Yo sé algo de cabrones, por tener que tratar con algunos, pero de cabras, bien poco, la verdad. Por eso me asombró saber que existía, o todavía existe, una cabra catalana. ¿Qué diferencía la cabra catalana de otras cabras? A decir de los entendidos, algo sutil en extremo: en vez de balar béee..., bala bèee... La posición de la tilde, inclinada hacia el otro lado, indica una fonética distintiva propia de esta especie.
Cuentan que la cabra catalana se menciona como tal por primera vez en el siglo XIV. Es una cabra doméstica, montaraz, de tamaño más que mediano, orejas caídas hacia delante y cuernos que apuntan hacia atrás, que abundaba en la Cataluña inculta (en el sentido clásico del término, rústica), en ese paisaje agreste y despoblado, mayormente leridano, dedicado a la explotación ovina y poco más.

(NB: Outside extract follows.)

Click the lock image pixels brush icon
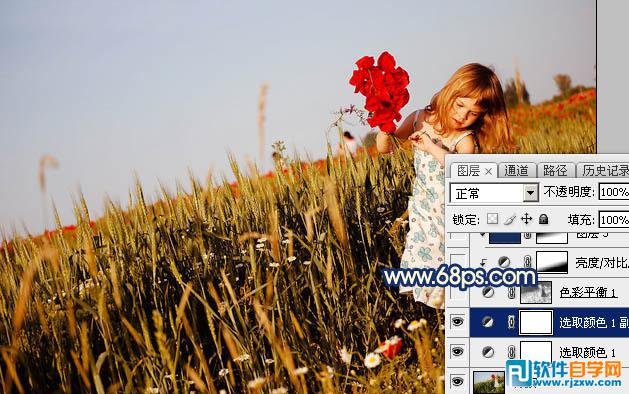Viewport: 629px width, 394px height. point(509,219)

Pero llegaron otras especies de cabra: la serrana, la murciano-granadina, la malagueña, la alpina... que daban más leche y más cabritos, y la cabra catalana, por mucho empeño que puso, no pudo competir con las recién llegadas. Poco a poco se abandonó la cría de la cabra catalana y se dio por perdida y extinguida en 2005. Añado que entonces nadie lamentó la pérdida ni movió un dedo para evitarla.
De repente, se descubre que don Antoni Pellisser, un ganadero que apacentaba un rebaño de cabras en la pedanía de Sant Salvador de Toló, tocando a la sierra del Montsec, allá por el quinto pino, todavía poseía una cuarentena de cabras catalanas. Esas cuarenta son las pocas que quedan de un rebaño original de setecientas o más, de las que el señor Pellisser se ha ido desprendiendo los últimos años, sin saber lo que estaba haciendo.

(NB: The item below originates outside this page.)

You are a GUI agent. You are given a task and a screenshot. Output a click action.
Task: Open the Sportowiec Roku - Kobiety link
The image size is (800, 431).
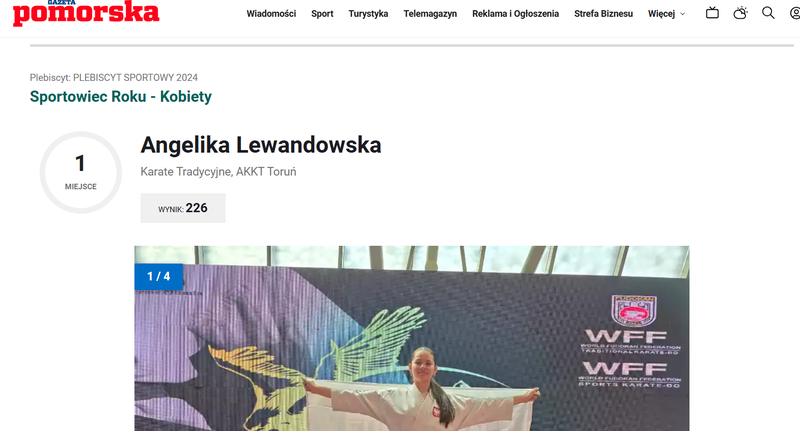120,96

A Dios gracias, Slow Food supo reconocer a esas últimas cabras catalanas en 2008 y se ha apresurado a hacerse con veintidós ejemplares de cabra catalana del rebaño del señor Pellisser, las que parecen más aptas para reproducirse y con muchos trabajos, las ha trasladado a Vilanova de Meià, en la comarca de la Noguera, donde intentarán lo dicho: recuperar la especie.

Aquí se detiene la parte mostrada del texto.